Databricks has done something genuinely impressive. It brings batch, streaming, ML, and now even agents into a single platform. For many teams, that consolidation is the reason Databricks exists at all. One system, fewer moving parts, less glue code.
But, streaming in Databricks often required more trade-offs than expected in my projects.
This post isn’t a critique of Databricks as a platform. I have spent more than 7 years working extensively with Databricks, and it is easily one of the best data platforms. This is a reflection on a few recurring friction points I’ve noticed specifically around streaming, after building and operating real pipelines over several years.
Everyone wants data now
Executives don’t think in schedules.
Product teams don’t want yesterday’s numbers.
Engineers don’t want to wait hours to see if something they built shows up in the final dashboards.
They want:
- insights that are always fresh
- dashboards to reflect reality immediately
- data to flow as and when it happens
Streaming isn’t optional anymore but it’s the expectation.
But Databricks does have streaming right?
Yes, Databricks supports streaming. And yes, it’s micro-batch but that isn’t the only problem part.
But this issue shows up with Delta Live Tables (DLT) and that is not what we would have expected.
If you want:
- always-on ingestion
- near-real-time visibility
you definitely need Continuous DLT.
But the moment you need correctness:
- CDC
- deduplication
APPLY CHANGESMERGE INTO
Continuous DLT simply doesn’t support it. Those features only work in Triggered DLT, which means:
- bounded runs
- scheduled execution
- waiting for the next refresh
So, you can only have either fresh data OR correct state but not both. And that’s a real bummer.
Why this happens (in simple terms)
Continuous DLT optimizes for flow:
- tables advance independently
- no global commit boundary
That’s great for append-only pipelines.
But MERGE and CDC are state mutations. They need:
- coordinated progress
- all-or-nothing semantics
- deterministic retries
DLT only provides that in Triggered mode, not Continuous.
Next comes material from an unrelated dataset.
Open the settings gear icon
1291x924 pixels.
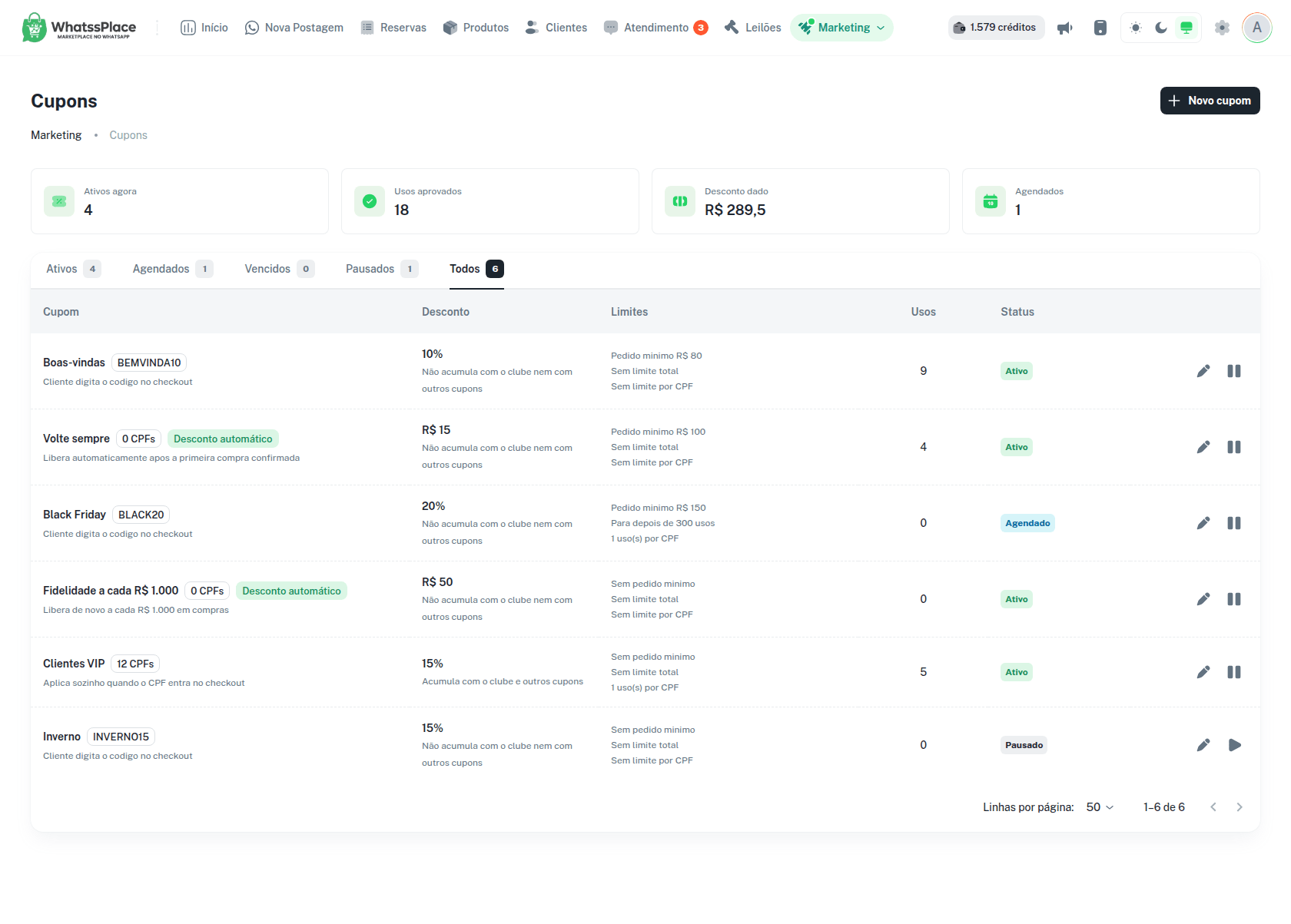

The inevitable fallback: Structured Streaming
Delta Live Tables: declarative and intent-driven
CREATE STREAMING LIVE TABLE user_updates AS
SELECT *
FROM STREAM(kafka.user_updates);
APPLY CHANGES INTO LIVE.users
FROM STREAM(user_updates)
KEYS (user_id)
SEQUENCE BY updated_at
APPLY AS DELETE WHEN operation = 'DELETE';Compare that with the same logic in raw Structured Streaming:
streamingDF.writeStream
.foreachBatch { (batchDF, _) =>
batchDF.createOrReplaceTempView("updates")
spark.sql("""
MERGE INTO target t
USING updates s
ON t.id = s.id
WHEN MATCHED THEN UPDATE SET *
WHEN NOT MATCHED THEN INSERT *
""")
}
.start()You lost much of what made DLT appealing:
no declarative pipelines
no automatic dependency handling
no built-in data quality expectations
weaker lineage and observability
more operational overhead
This gap is starting to matter more
Databricks is now pushing into:
agents
decision-making systems
These systems are inherently incremental and reactive an don’t fit well with scheduled refreshes.
Even ML is shifting:
features are increasingly streaming
feedback loops are tighter
models evolve more frequently
Yet streaming in Databricks still feels secondary compared to batch and ML.
Where this leaves us
I genuinely like Databricks a lot. For batch analytics, incremental processing, feature engineering, and ML, it’s one of the best platforms available today.
But streaming still feels like the hardest compromise.
People don’t want scheduled truth anymore. They want to see their systems as they are now.
Databricks moves fast and consistently delivers. My hope is that streaming eventually gets the same first-class treatment that batch and ML already enjoy, because as data use cases become more real-time and reactive, these gaps become harder to ignore.